Ortsbesuch im Festivalzelt Gstaad hinter der Tennishalle. Auf der Bühne sitzt das aus erfahrenen Profis zusammengestellte Gstaad Festival Orchestra. Die 24-jährige Izabele Jankauskaite aus Litauen dirigiert die Hebriden-Ouvertüre von Mendelssohn Bartholdy. Im Hintergrund beobachtet Dirigierlehrer Johannes Schlaefli konzentriert das Geschehen. Jankauskaite gibt aufmerksam die Bläsereinsätze und gestaltet organische Übergänge. Drei Wochen dürfen die insgesamt zehn Teilnehmerinnen und Teilnehmer mit dem Spitzenorchester ganz unterschiedliches Repertoire proben – in der letzten Woche sogar mit großer Symphonieorchesterbesetzung, wenn Jaap van Zweden, Chefdirigent der New Yorker Philharmoniker, den Unterricht übernimmt. Der Neeme-Järvi-Preis am Ende verschafft den Gewinner:innen sogar künftige Auftrittsmöglichkeiten mit Partnerorchestern.
Preise hat Klaus Maria Brandauer schon einige gewonnen. In der voll besetzten Kirche Zweisimmen ist seine Rezitationskunst bei seiner Lesung von Richard Wagners Erzählung Eine Pilgerfahrt zu Beethoven zu erleben. Der Ich-Erzähler namens Richard Wagner muss auf seiner Reise von Leipzig nach Wien mit allerlei Prob­lemen kämpfen. Vor allem kommt ihm immer wieder ein nervender Engländer in die Quere, den Brandauer mit passendem Akzent charakterisiert.
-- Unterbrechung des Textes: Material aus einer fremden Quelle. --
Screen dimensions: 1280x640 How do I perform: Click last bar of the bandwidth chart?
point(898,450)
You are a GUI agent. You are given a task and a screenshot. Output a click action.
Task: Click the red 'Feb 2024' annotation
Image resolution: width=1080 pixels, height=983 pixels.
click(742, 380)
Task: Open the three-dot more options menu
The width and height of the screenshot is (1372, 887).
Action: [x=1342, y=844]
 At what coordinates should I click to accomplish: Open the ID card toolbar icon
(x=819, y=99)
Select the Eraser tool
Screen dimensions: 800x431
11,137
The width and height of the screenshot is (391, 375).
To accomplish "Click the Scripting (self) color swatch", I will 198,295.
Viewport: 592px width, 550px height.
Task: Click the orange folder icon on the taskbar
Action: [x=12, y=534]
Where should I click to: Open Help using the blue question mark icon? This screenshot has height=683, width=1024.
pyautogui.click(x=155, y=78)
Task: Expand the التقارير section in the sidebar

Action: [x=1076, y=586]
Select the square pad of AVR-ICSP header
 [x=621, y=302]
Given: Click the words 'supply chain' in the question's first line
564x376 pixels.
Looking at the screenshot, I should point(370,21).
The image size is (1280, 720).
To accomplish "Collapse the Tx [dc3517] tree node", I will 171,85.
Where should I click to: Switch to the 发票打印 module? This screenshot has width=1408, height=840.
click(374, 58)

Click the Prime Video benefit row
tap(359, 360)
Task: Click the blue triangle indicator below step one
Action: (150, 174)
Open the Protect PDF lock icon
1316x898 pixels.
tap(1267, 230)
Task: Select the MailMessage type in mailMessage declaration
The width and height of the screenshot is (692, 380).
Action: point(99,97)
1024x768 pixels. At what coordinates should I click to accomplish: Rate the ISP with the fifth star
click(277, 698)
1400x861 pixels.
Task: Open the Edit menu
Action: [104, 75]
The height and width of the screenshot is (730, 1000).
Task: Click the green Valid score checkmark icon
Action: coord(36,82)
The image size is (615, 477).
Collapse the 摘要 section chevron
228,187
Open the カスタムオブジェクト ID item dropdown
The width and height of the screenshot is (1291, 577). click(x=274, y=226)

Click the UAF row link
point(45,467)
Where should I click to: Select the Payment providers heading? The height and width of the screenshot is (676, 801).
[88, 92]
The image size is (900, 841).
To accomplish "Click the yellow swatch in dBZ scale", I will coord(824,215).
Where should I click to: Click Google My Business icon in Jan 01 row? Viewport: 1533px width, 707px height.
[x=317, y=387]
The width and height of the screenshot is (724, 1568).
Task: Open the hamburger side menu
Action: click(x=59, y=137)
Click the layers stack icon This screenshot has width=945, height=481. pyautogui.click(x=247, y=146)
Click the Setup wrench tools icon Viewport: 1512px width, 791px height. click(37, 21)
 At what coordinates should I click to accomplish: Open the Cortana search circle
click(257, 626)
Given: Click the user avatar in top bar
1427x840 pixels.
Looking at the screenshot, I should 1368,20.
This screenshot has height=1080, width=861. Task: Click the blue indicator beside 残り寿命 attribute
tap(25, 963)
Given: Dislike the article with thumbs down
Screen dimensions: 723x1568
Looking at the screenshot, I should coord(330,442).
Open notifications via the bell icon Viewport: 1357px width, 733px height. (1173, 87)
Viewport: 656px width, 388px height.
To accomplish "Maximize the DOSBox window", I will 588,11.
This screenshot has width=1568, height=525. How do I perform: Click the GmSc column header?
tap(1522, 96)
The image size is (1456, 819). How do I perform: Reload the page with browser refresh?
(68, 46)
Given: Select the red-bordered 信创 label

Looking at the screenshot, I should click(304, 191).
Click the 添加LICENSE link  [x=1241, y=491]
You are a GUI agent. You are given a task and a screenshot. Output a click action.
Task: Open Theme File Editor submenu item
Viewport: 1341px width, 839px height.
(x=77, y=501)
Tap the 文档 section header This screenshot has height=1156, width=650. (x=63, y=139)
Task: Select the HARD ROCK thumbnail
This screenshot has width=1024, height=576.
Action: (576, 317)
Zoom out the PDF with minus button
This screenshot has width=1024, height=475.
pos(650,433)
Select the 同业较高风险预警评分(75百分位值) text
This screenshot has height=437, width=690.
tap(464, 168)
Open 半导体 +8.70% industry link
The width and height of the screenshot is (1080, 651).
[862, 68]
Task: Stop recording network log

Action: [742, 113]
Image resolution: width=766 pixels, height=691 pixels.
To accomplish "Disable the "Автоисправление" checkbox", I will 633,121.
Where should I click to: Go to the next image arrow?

Großartig, wie der österreichische Schauspieler vom Plauderton zur Eskalation wechselt, wie er das Tempo variiert und auch mimisch die Geschichte verlebendigt. Nur die von Sebastian Knauer zu holzschnittartig interpretierte Mondscheinsonate im Anschluss an die 75-minütige Lesung wirkt ein wenig angeklebt, zumal das Werk nicht direkt mit der Erzählung zu tun hat.
Das Aufeinandertreffen von Avi Avital und Ksenija Sidorova in der Kirche Boltigen unter dem Titel „Von Wien nach Rio de Janeiro“ dagegen hat eine perfekte Gesamtdramaturgie. Der israelische Mandolinen-Virtuose und die lettische Akkordeonistin begegnen sich trotz der völlig unterschiedlichen Instrumente auf Augen­höhe. Hier die sofort ansprechende, fast perkussive Mandoline – dort das atmende Akkordeon. Selbst Mozarts Violinsonate Nr. 21 in e-Moll KV 304 erhält durch die große Musikalität der beiden Tiefe und Sinn, auch wenn man sich an die Klangkombination erst gewöhnen muss. Perfekt passen die Instrumente zu Igor Strawinskys Suite Italienne, die gerade in den neoklassizistischen Verfremdungen gewinnt. Manuel de Fallas Siete canciones populares españolas hat man selten so sinnlich gehört. „Today’s Music“ heißt dieses äußerst erfolgreiche Programmsegment, mit dem Christoph Müller seit Beginn seiner Intendanz 2002 den musikalischen Horizont des Festivals erweiterte. Im nächsten Jahr wird die Öffnung noch deutlich verstärkt.